There were several other "minor" sites we visited: Kitchener's Memorial of "Your Country Needs You" fame on the recruiting poster. He died off Marwick Head when bombed in the HMS Hampshire in 1916. We walked up to the cliff and along to this wonderful overlook....Robert thought it looked like the castle in a chess game. Incredible cliffs and pounding waves....
Close by, were the "Fishermen's Huts" made of flag (stones) and turf, a common sight in years past. Below you can see the beach where the boast were hauled up as well as the storage huts.
Above shows one of the numerous Brochs, this one called Guerness on the east coast of Orkney mainland. Once housing a thousand or so people, the brochs were built in a circular design, complete with center tower and surrounding houses very similar to the Skara Brae model. Below is the hearth of a firepit, with a water resevoir beside it.

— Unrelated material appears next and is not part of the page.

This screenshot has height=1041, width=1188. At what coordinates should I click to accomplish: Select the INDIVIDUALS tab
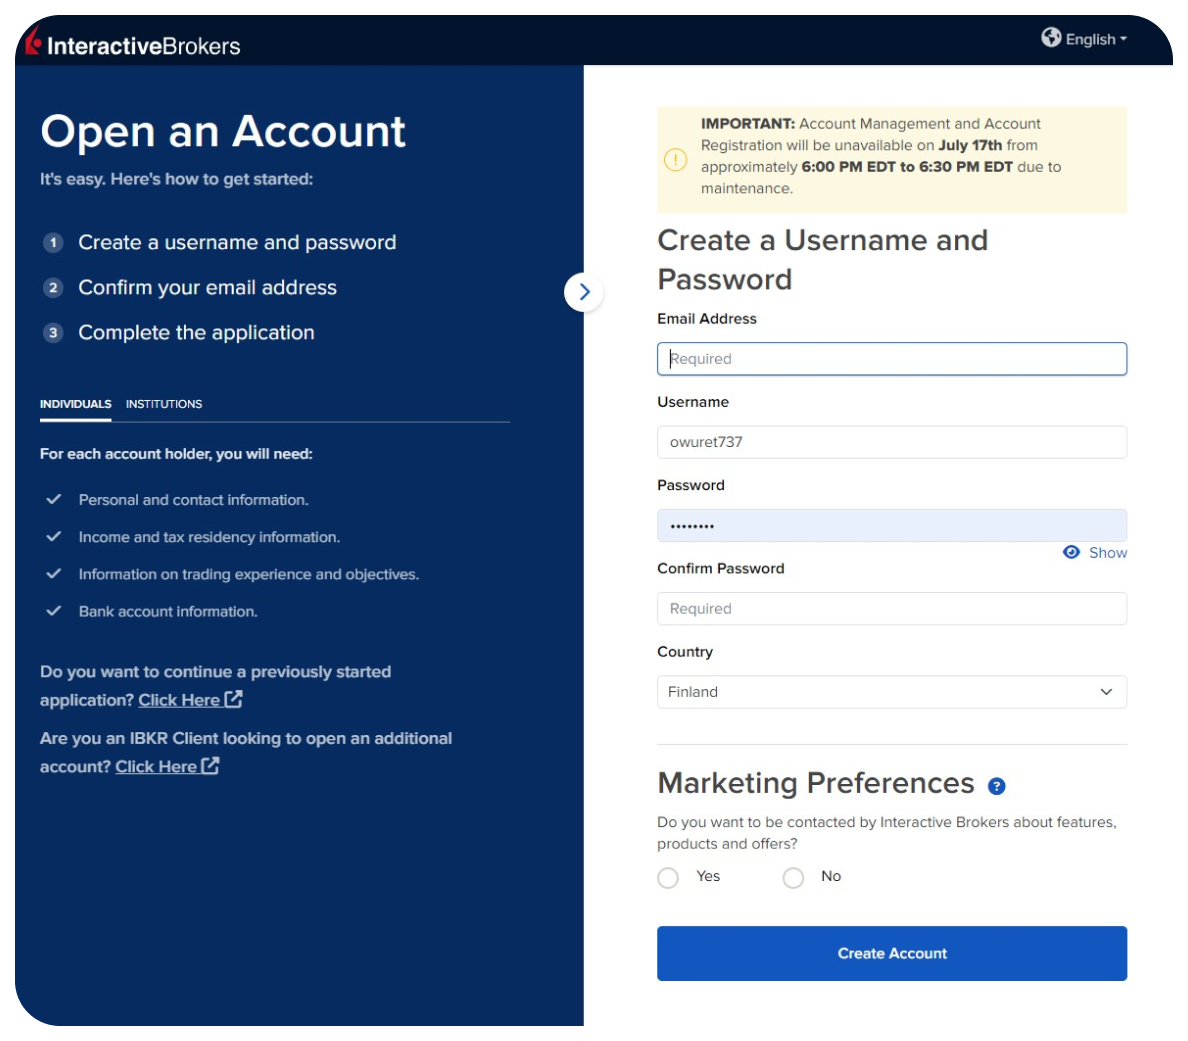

If you look at these information boards carefully on the Brough of Birsay in north-west Orkney, you can see the careful organization of this 8th century Viking settlement (above) and a detail of one of the buildings (below). Would love to compare this with L'Anse aux Meadows in Newfoundland!!!
Above is the apse of the Viking settlement's church...you can see the altar just inside the entrance to the apse and the ocean beyond, now at low tide. Nearby, on the mainland, were the ruins of the Earl's Palace, a sort of "summer home" for the Earl of whose main castle was located in Kirkwall. A disreputable ruler of Orcadians, his legacy was one of fear and ruthless intimidation....
Above you can see the remnants of the circular staircase which ascended into one of the corner towers. Below are a few pictures of his Kirkwall residence, quite an interesting tour through many chambers and great dining halls.
And yes, we met the Earl of Kirkwall, now behind bars!!!!
Discovery was made in the 1850's by the Earl of Skaill whose house overlooks this area....imagine his astonishment after a huge storm when he spotted these foundations peeking out from the sand dune which had buried them for over 3000 years!!
Below is me viewing the central house...and the view north back to our sheep farm apartment where we stayed for the week. What a sight from our kitchen window!!
It displays furniture, jewelry, tools and how separate families cozied up to a central fire-pit. Below shows family beds facing the fire-pit in the center as well as some storage alcoves. Beyond the site can be seen Skaill House which we toured after Skara Brae.
Here is a cooking area as well as water reservoir and fire-pit....such an integrated modern kitchen!!
In these pictures one has a view out to sea from the Skara Brae site and Skaill Bay which has receded considerably over centuries.
Do these 2 below scenes look familiar? Central fire-pit, open vent in the roof, fish drying and smoking over the fire, bed facing the fire for warmth and protected by thin shale walls....just like Skara Brae!! 16th century farm museum near Corrigall echoing the living arrangement of 2 milleniums before.
Yes, those are peat bricks in the fire, which we saw excavated throughout the island and yes.....it was extremely smoky in there.Check out the whale ribs arching over the garden entrance
and a beautiful carriage in the storage area.
Barnhouse Village site near the Standing Stones of Stromness, in the process of being excavated....
Above view looks back towards the Ring of Brogar,
Straight line through these stones look back towards the Ring of Brogar on the other side of the causeway....seen below. Beyond the Ring of Brogar can be seen the Isle of Hoy. Full circle!!
Close up of the beautiful stone used in these sites, with sheep grazing peacefully beyond.
Below is the causeway over Scapa Flow with a fascinating addition to the area: a totem pole carved by an Orcadian, a native Canadian from the Haida community on the west coast of Canada and a New Zealander! Beyond to the left is the famous Italian Chapel, built by POW from Italy during WW2.
Here is a lobster carving....maybe from PEI??!!
And a sacred bird....
This beautiful bench was contributed by Maori carvers from New Zealand...
In addition to Scapa Flow, we toured the Ness Battery near Stromness which guarded the strategic passage ( sen in below map) between Isle of Hoy and mainland Orkney during WW2.